Actually, this will send a POST request request to the server, so technically you aren’t mixing the two together : you are using POST with url parameters. There is nothing fundamentally wrong with this, as long as you don’t use your URL for parameters that should be in the form as hidden field.
There are simple rules : you use GET (possibly with URL parameters) for constant things that do not change the server, and POST for thing that modify the server. If your url parameters contained the ID of something you wanted to delete, then it would be bad practice.
EDIT, years later
I was asked for source, so here are the relevant part of the very spec of HTTP
http://www.w3.org/Protocols/rfc2616/rfc2616-sec9.html
the convention has been established that the GET and HEAD methods SHOULD NOT have the significance of taking an action other than retrieval. These methods ought to be considered “safe”. This allows user agents to represent other methods, such as POST, PUT and DELETE, in a special way, so that the user is made aware of the fact that a possibly unsafe action is being requested.
There you go, GET should not change anything, POST is for thing that change the server (unsafe operation). I should be able to call GET any number of time. It is more than idempotent : it’s should be (as much as possible) side-effect free! With GET the request may not even reach the server if caching is involved.

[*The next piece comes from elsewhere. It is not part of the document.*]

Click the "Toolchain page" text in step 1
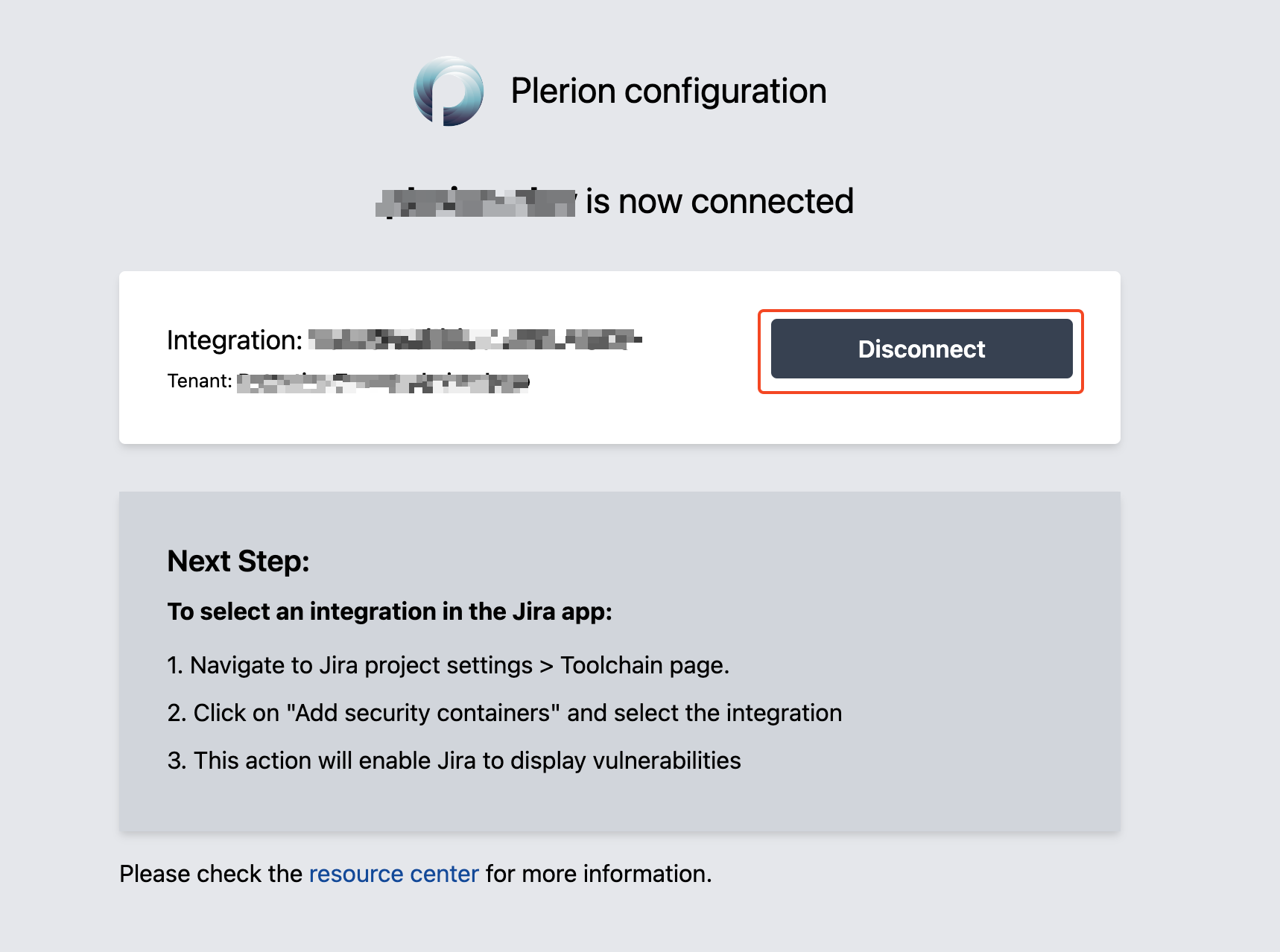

So yeah : you have a form, want to know if you use GET or POST? Then change server => POST, don’t change server => GET. And since a URL can be accessed with any verbs (get or post), don’t put the data that change the server in the URL, because someone may copy that URL, do a GET and change your server without you knowing. Imagine what would happen if someone copied that URL on facebook and 10 000 people started to delete random things? Not good. Recent framework (node, ruby) are better insulated against that, but not basic PHP, so it’s a good rule of thumb for that language.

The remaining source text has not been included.